I think it still could have been full of bells and whistles even if you had told him, seeing it wasn't there on the day anyway.
I would say written a card saying your main present awaits. We love you blah blah but it needs a check and it's for your safety.
He would have been excited the same if it turned up the next day seeing he kinda knew about it anyway.

Morphene · 27/12/2017 18:07

yeah...well I guess this is the net result of caring more about enjoying his reaction than you do about his enjoyment of the present....

I blame selfie culture...or maybe I 'm thinking of reaction videos on youtube...anyway I'm sure its all the fault of social media one way or the other...

theftbyfinding · 27/12/2017 18:08

Oh this is one of those scenarios where the gift giver is more invested in the reaction to their gift than making someone happy. I think you handled it all wrong and cannot believe you had no chance at all on Christmas Day to tell him you'd bought him the car.

Phalenopsisgirl · 27/12/2017 18:09

I don't blame you for returning the car, fronting up your dp is unacceptable, swearing at you is also unacceptable. We aren’t talking about a little kid, this is a grown man.
You don’t owe him any presents but sounds like he had a very nice expensive gift to open. I only recieved small somethings after 21 from my parents and he is already doing very nicely.
Don’t let people tell you how cruel and horrid you are. This is a grown man who showed his cards on Christmas Day. He should be respectful to you and dp in your home at all times, not just when he has recieved fabulous gifts.

Unfinishedkitchen · 27/12/2017 18:09

YANBU OP. No child of mine would be receiving a car after swearing at me.
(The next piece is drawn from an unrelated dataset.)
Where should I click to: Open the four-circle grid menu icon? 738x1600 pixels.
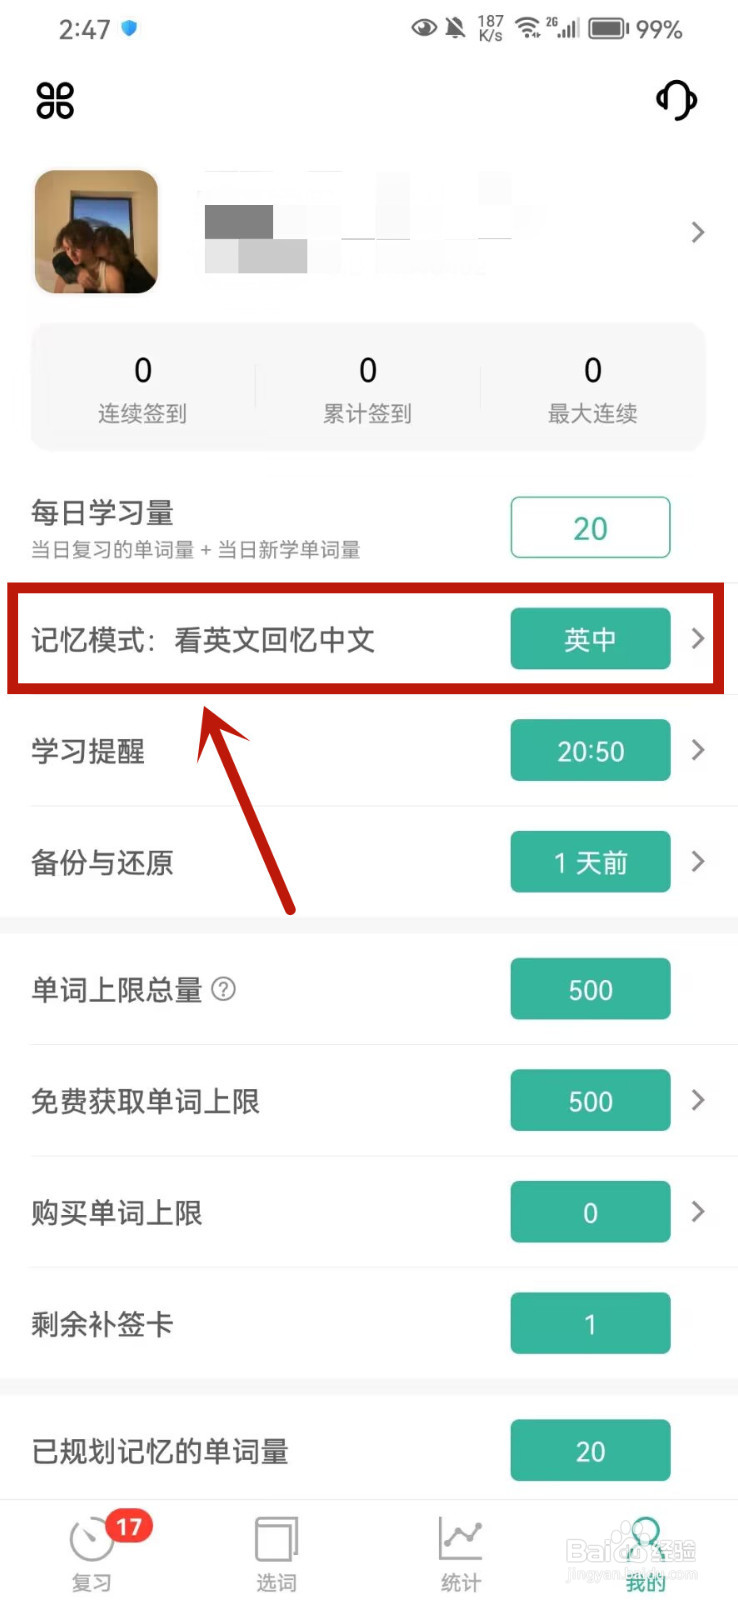(x=55, y=100)
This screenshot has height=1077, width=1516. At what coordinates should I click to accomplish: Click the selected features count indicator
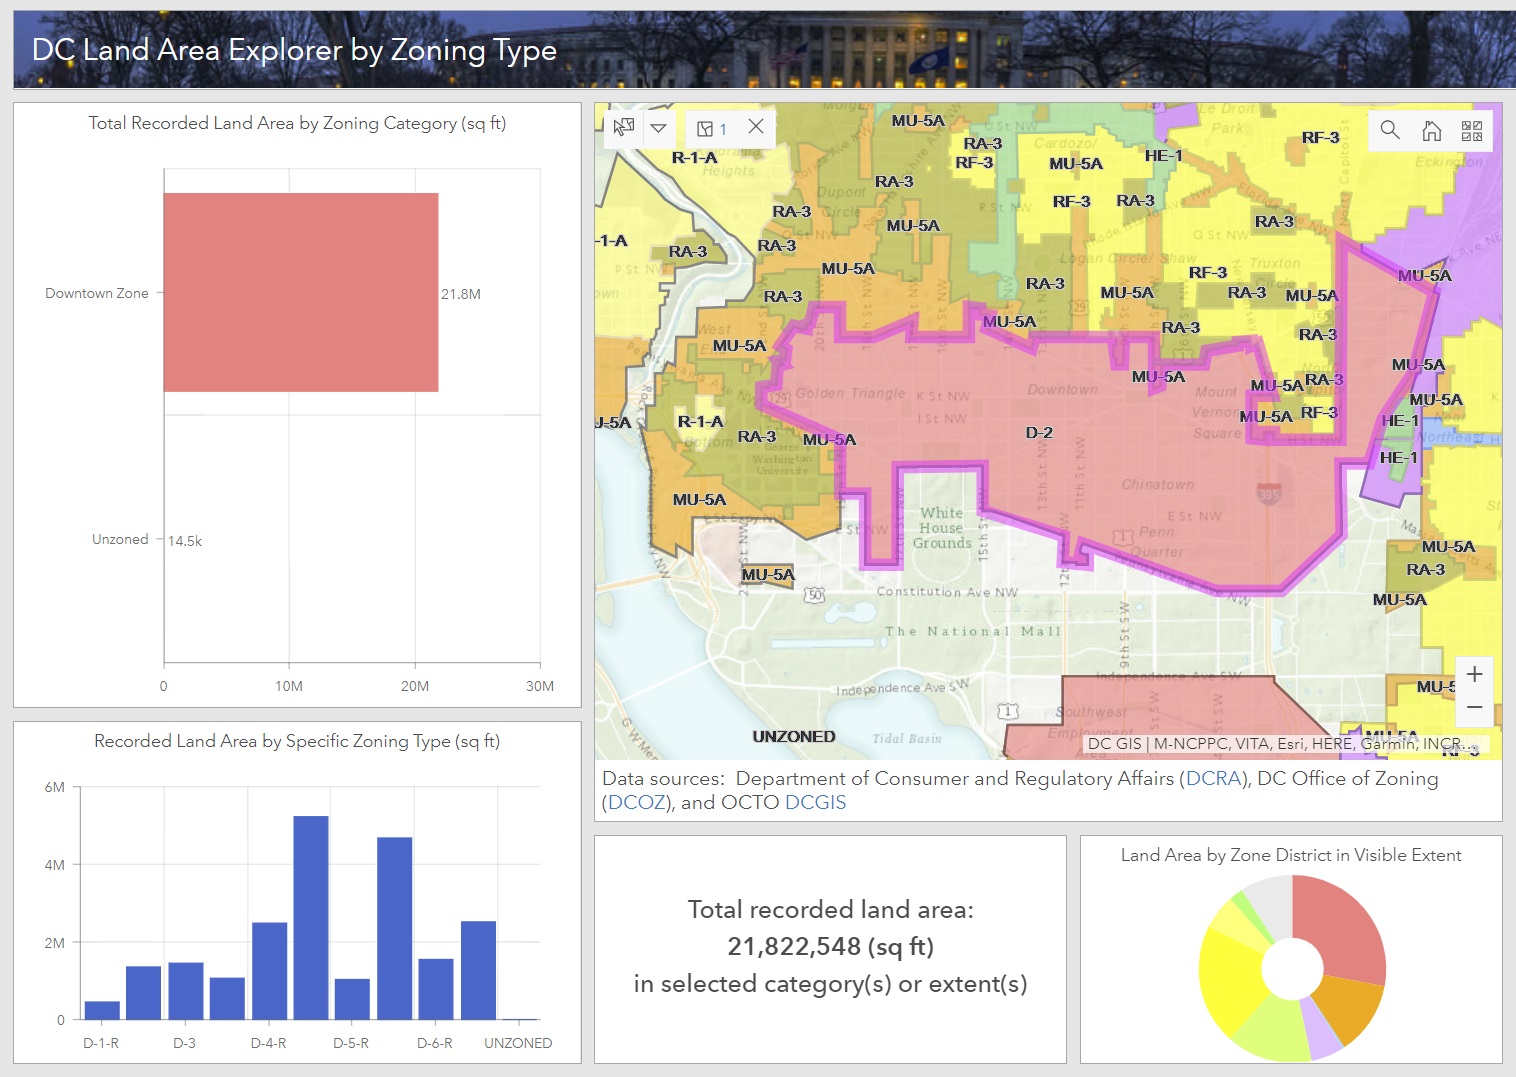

There was nothing wrong with waiting for it to be a big surprise. You got him something on the day so it’s not like you forgot about him.

However, where you are at fault is how you’ve raised him because a 23 year old man should not even dare to carry on like that with his own mother of all people. He has massive entitlement and emotional immaturity issues. I’d wager he’s been pampered a fair bit by you. Do you do lots of domestic stuff for him too? Bet you do.